There are a handful of things that have occupied my mind which I've been waiting for God's direction. My ministry on campus is one of them, "what is God's heart for the University of Alberta and how is He moving me to pray for the campus this season?"... "what specific appointment does He have for me in this ministry, what areas in my life need refining for me to enter into the fullness of His design for me as a spiritual mulitplier?"
My personal life is another way I've been waiting on God for direction. I've learned to do away with worry and anxiety about my future because He has burned His word into my heart that it is ONLY in Him that I'll find satisfaction. He is my husband, my true love, my father, my hope, my life, and my joy. I was battling a little bit of the blues because I have lots of friends who are having children and I would one day like to have some. Not that I'm in any sort of a baby rush because I most certainly am not. But God spoke to me many times regarding the desires of my heart. He has planted a promise in me that I will beget "spiritual children" that I will be able to bear deep spiritual fruit through Him, I will be able to see many people come to know Him initmately. His family will increase through me! How wonderful is that?
God confirmed His promise to me in four different ways, one was through Isaiah 54.
"Sing, O barren woman, you who never bore a child; burst into song, shout for joy, you who were never in labor; because more are the children of the desolate woman than of her who has a husband," says the Lord. "Enlarge the place of your tent, stretch your tent curtains wide, do not hold back; lengthen your cords, strengthen your stakes. For you will spread out to the right and to the left; your descendants will dispossess nations and settle in their desolate cities. "Do not be afraid; you will not suffer shame. Do not fear disgrace; you will not be humiliated. You will forget the shame of your youth and remember no more the reproach of your widowhood. For your Maker is your husband-- the Lord Almighty is his name-- the Holy One of Israel is your Redeemer; he is called the God of all the earth..."

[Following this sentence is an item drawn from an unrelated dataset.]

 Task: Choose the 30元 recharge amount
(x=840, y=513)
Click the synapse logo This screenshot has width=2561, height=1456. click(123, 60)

There is a deep spiritual promise to Israel here and it speaks to God's heart of breathing victory and life into desolate vessles. He has breathed the same promise into me. He has commanded the desolate womb to stretch out her tent and lengthen the cords, to not hold back but to stretch far and wide. She has nothing but God will call up the blessing.
Even though it may appear in our human understanding that there is no hope, the Word of God stands true and it is through Him that hope is fullfilled. He alone is faithful. My faith is in Him and the things yet unseen. I will stretch out my tent and not hold anything back; I will wait on His blessing and promise.
"Now faith is being sure of what we hope for and certain of what we do not see. This is what the ancients were commended for. By faith we understand that the universe was formed at God's command, so that what is seen was not made out of what was visible." Hebrews 11:1-2
Walking with God is such an adventure.